Hal senada juga diungkapkan Retno Wijayanti. Ia menuturkan bahwa penggunaan pupuk dan pestisida organik tidak menghancurkan rantai makanan yang ada di sawah. Ia mencontohkan, tikus tidak akan datang di sawah yang terdapat wereng. Dan wereng akan menjadi makanan bagi tomcat, laba-laba, dan serangga lainnya. “Biasanya petani kalau sawahnya diserang wereng lebih suka disemprot dengan pestisida kimia. Memang werengnya mati, tapi setelah itu gantian tikus yang menyerang karena werengnya sudah mati,” ungkap Retno.

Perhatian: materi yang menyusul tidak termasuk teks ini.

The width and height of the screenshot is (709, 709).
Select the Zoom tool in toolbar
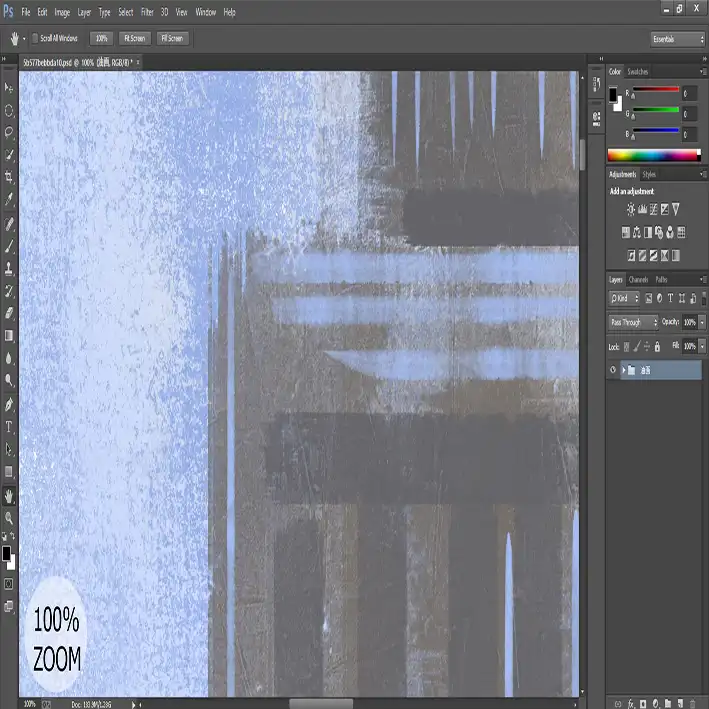pos(9,518)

Tak sekadar teori, Retno membuktikan sendiri pada sawah miliknya di desa. Pada awal pertumbuhan, penggunaan pupuk dan pestisida organik tampak lebih lambat dibanding dengan yang menggunakan bahan kimia. “Tetangga yang lewat dekat sawah saya selalu bilang, ‘Halah, tanaman kok kaya gini kaya, gak mau hidup.’,” ujar retno menirukan ucapan tetangganya itu.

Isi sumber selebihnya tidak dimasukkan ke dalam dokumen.